Desde la segunda mitad del siglo XX, la migración de mano de obra mexicana al otro lado de la frontera habría de constituirse en un factor permanente en la agenda bilateral de nuestros países. En esos años, los flujos migratorios pudieron regularse e incluso adquirir rasgos de institucionalidad entre ambas naciones, circunstancias absolutamente ausentes e impensables en los tiempos de Bush.

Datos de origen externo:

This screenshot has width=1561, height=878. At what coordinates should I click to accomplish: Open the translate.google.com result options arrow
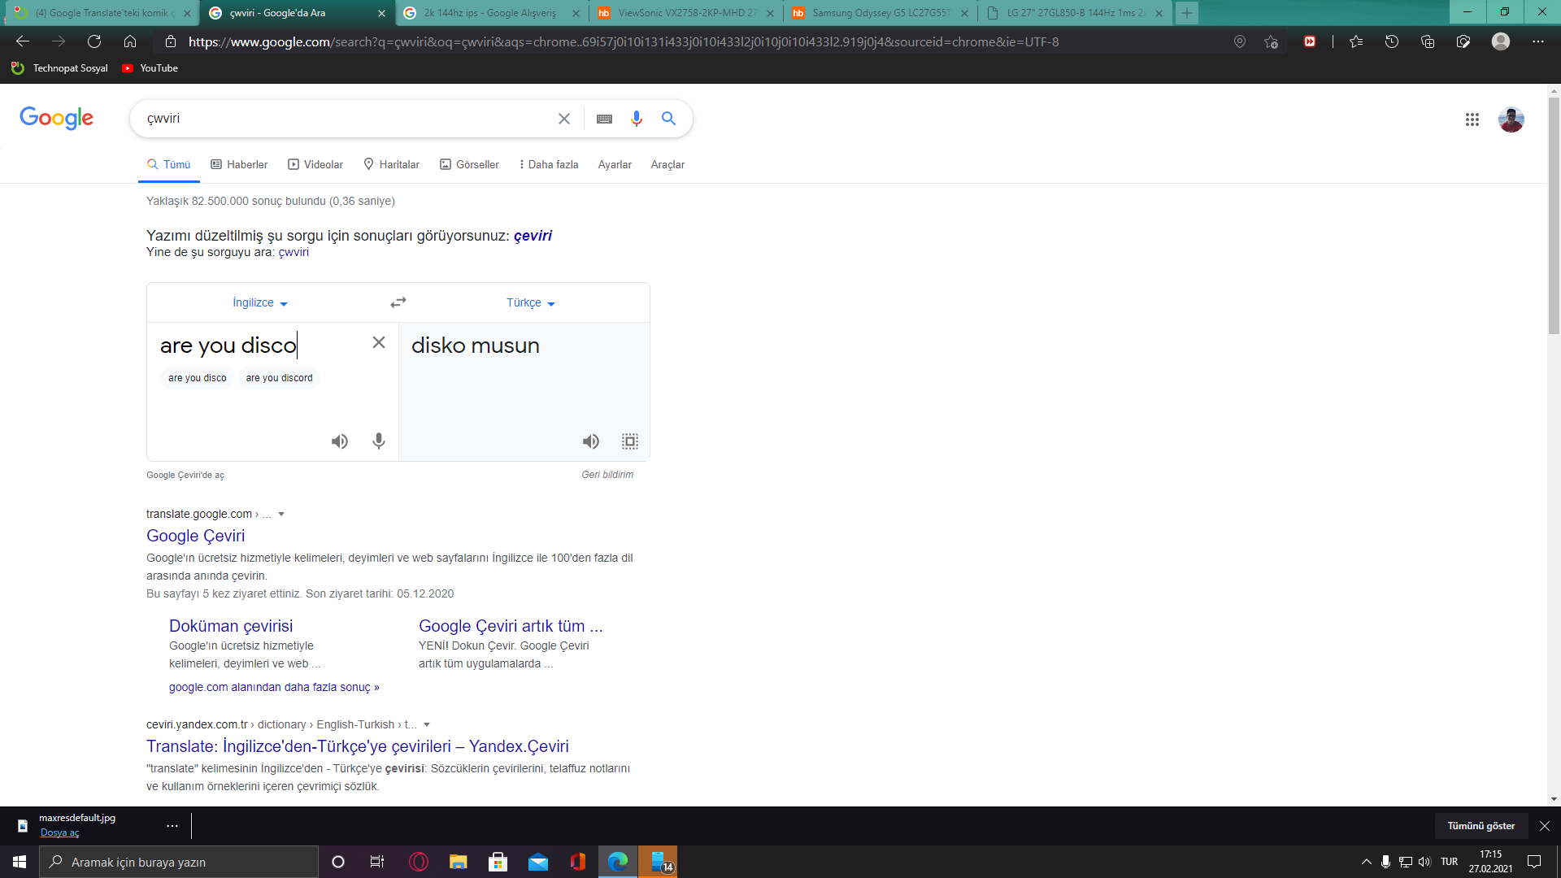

Es incuantificable la contribución mexicana a la grandeza y consolidación de Estados Unidos en la actualidad. Su aportación en lo económico supera sin lugar a dudas la de cualquier otra minoría extranjera en la nación estadunidense. La contribución económica de los braceros mexicanos a su patria es también harto significativa. En 2007, se estima que enviaron recursos por más de 24 mil millones de dólares, que en cantidad equivalen a la segunda entrada de divisas a México, sólo superada por los ingresos petroleros. En un país con la mitad de su población viviendo en la miseria, las remesas constituyen un pilar de la estabilidad política.
En el contexto de las elecciones presidenciales en Estados Unidos, el candidato demócrata Barack Obama ha sido el que ha planteado con mayor claridad la reconstrucción de las relaciones con México, deterioradas durante el periodo de Bush. Ha sido explícito al proponer: “México es prioridad a través de una renovada sociedad estratégica con él”. Ha dicho que “las relaciones no se han recuperado desde que nuestro país rechazó caer en línea con la prisa del presidente Bush para la guerra”. Asimismo, ha planteado ir más allá de la relación formal entre gobierno al afirmar: “Buscaremos el involucramiento activo y abierto de los ciudadanos, de los sindicatos, del sector privado y de las organizaciones no gubernamentales para fijar la agenda y hacer progreso”.
Parafraseando la frase porfiriana, podríamos revertirla y decir: “México, tan cerca de Obama y tan lejos de Bush”.